• What this task involves:
Only one stretch of the records below should be repeated. It starts with the line containing "Select Connections in the sidebar menu" and goes on through the line containing "Viewport: 556px width, 525px height.", exactly as written.

• Dataset extract:
Content starts

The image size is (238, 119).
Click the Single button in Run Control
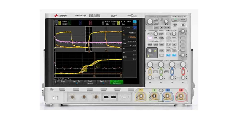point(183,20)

Content ends
Content starts

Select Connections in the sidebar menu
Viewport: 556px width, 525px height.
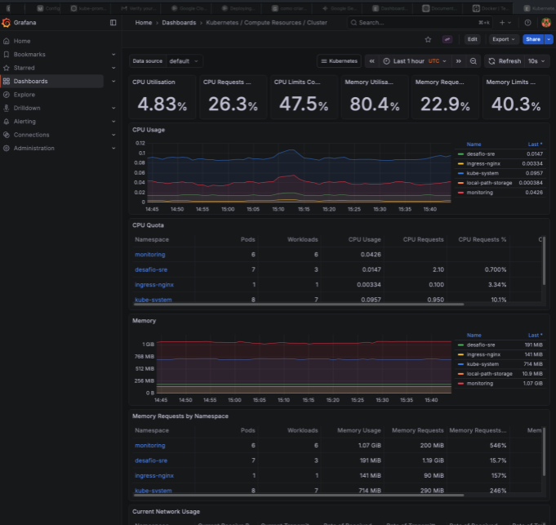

Content ends
Content starts

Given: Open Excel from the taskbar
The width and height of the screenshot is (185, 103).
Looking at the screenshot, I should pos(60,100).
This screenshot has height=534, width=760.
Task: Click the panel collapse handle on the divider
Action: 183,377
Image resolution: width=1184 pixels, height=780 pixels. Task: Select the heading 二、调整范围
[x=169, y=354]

Content ends

• Solution for this exercise:
Select Connections in the sidebar menu
Viewport: 556px width, 525px height.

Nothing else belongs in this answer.